Tuesday, May 25, 2010

Under the influence

The following is an account of a brief moment of messianic revelation, a technopathic epiphany of sorts that dawned upon me after several bong hits and a couple of glasses of alcohol. Yes, I was very high and slightly intoxicated when this was thought up and written, I was also watching Cronenberg's version of "The Fly" so I suppose that would account for the fixation on human teleportation.
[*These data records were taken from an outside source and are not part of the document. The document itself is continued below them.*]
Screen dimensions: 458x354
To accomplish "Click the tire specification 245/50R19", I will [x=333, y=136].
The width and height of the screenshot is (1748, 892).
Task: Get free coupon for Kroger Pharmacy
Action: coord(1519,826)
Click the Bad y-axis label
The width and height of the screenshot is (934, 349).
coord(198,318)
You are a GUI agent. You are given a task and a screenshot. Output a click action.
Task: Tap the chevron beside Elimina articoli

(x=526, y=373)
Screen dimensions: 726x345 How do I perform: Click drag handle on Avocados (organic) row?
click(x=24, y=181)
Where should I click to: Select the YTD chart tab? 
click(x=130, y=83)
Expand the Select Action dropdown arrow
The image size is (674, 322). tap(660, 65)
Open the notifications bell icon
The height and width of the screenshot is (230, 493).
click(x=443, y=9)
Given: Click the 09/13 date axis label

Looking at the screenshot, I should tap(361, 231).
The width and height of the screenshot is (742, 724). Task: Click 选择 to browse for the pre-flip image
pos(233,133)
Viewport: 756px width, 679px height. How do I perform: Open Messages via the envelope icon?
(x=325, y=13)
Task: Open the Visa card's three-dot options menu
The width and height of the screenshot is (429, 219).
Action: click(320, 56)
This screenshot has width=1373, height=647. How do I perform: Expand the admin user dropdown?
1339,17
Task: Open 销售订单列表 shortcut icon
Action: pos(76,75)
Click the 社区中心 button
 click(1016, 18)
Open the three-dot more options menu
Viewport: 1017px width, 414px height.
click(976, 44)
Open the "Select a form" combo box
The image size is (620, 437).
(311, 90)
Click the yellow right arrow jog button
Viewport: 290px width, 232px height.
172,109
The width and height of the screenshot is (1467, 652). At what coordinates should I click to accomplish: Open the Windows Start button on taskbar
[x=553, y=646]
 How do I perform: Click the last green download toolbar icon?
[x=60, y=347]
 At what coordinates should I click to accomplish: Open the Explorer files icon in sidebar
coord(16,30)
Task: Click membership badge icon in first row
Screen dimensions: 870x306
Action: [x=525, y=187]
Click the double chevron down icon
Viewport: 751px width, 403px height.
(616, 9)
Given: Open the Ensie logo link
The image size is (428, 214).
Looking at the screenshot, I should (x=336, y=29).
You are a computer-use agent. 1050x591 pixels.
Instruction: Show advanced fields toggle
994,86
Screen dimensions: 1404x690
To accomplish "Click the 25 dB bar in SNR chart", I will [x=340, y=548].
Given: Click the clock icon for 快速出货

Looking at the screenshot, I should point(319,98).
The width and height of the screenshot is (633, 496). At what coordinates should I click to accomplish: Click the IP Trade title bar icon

"Alright, so, teleporters exist. They can teleport entangled particles around 10 miles right now. Imagine teleporting a human; motion is constant, you're always moving even if you're trying to sit still and do nothing, there's an issue of balance and the vibration of your atoms, the way your composition affects and interacts with the world that surrounds you. The machine would only capture a momentary you, literally momentary, but since moments are infinitely complex, there's some factors to consider here.
One: it captures the person at the moment, let's say, you waved your arm.
Two: it creates an exact copy of that moment by transmitting information simultaneous to the particle it's entangled with so they're both affected locally and it sends it to the 'other side' as entangled information, bit by bit.
You come back at that same exact moment in a different point in spacetime, but what about the motion when you were originally in the teleporter? Think about it, it's instantaneous so it both happened afterward and during. That is to say, the motion itself isn't interrupted as much as it's moved, but you can still reach the conclusion that the moment was erased from that particular point in spacetime due to it not being continued in its 'assigned' spacetime.
Here's where it gets somewhat crazy. A whole fraction of a second and a potential action are erased, you skip a moment in time and appear at another one, that whole portion of your spacetime simply disappears, comparable to a missing frame in a movie reel. Because it has no place, it simply does not happen, this is logical. However, what if people found a way to expand that moment, the moment you're being copied? An individual could commit crimes during that 'dead time', that time will be erased, time lost in time, the materialization period would extend and stretch time itself. The individual living in the 'dead time' is a pre-copy, the copy is exactly the individual it was, memories and all, when it was moved at that instant, the person in 'dead time' is the continuation of the motion being interrupted, the waving hand. The idea is that this image is stored in a sort of dimensional pocket, an instantaneous pocket that is meant to be destroyed post-teleportation, that is the missing frame. I call it quantum imaging processing."